The Death of Ivan Ilych
by Leo Tolstoy
The Death of Ivan Ilych Theme of Family
You might say that the family portrayed in The Death of Ivan Ilych is dysfunctional. The marriage of Ivan Ilych and Praskovya Fedorovna is characterized by mutual selfishness and a refusal of each to sympathize with the other. Ivan's family life is his principal source of unhappiness, and he usually deals with any unpleasantness by retreating from it. When he becomes ill, he receives little sympathy from Praskovya Fedorovna or from his daughter, who takes after her mother. Only Ivan's young son seems to show him any care. It's an open question whether Ivan's family is as loveless as it seems or not. How much of the dying Ivan's growing alienation from his family is caused by them, and how much is caused by his own dislike of them?
Questions About Family
- What starts the family troubles of the Golovins? Is one person clearly responsible? Why do you think so?
- Do you think Praskovya Fedorovna has any real love for Ivan Ilych?

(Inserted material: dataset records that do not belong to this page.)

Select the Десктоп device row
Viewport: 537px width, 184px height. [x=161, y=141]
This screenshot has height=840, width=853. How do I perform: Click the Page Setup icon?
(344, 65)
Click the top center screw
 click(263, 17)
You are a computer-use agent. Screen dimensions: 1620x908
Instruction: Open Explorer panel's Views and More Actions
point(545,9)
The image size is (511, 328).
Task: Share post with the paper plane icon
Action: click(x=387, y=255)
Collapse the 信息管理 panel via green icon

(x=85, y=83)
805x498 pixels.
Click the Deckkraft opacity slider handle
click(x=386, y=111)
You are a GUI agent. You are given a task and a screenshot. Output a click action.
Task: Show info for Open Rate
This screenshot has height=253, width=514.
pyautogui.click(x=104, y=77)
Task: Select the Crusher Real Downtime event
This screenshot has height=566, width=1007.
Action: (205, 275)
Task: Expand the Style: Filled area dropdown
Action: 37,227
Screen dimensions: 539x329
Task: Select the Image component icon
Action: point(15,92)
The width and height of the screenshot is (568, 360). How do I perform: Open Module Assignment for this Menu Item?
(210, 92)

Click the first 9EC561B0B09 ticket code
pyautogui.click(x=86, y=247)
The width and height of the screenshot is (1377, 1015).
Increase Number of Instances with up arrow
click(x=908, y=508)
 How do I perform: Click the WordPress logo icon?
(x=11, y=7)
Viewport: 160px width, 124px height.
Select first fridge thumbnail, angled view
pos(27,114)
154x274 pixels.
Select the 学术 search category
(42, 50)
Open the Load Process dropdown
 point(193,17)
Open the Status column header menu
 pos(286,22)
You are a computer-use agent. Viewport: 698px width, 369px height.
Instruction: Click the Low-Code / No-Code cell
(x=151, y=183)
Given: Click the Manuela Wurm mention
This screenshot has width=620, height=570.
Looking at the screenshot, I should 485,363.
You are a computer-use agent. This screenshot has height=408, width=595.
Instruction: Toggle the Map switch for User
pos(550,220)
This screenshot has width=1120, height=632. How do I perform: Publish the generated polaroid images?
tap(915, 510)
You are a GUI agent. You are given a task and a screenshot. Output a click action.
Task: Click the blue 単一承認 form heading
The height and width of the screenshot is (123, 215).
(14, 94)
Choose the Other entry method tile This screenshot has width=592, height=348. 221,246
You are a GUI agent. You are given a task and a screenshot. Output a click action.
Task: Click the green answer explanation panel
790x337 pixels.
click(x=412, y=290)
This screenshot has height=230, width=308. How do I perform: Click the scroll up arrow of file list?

What signs can you find that she does or doesn't? How might you reconcile conflicting answers?
- Why is Vasya the only family member who pities Ivan Ilych? Or is he the only one?
- Do you think Ivan could have grown closer to his family during his illness if he'd acted differently? Or was it a lost cause from the beginning?
Chew on This
Ivan Ilych is responsible for his family's troubles, because he has always refused to show any sympathy to his wife and children.
Praskovya Fedorovna has no love for her husband, and by the time he dies she is only interested in his money.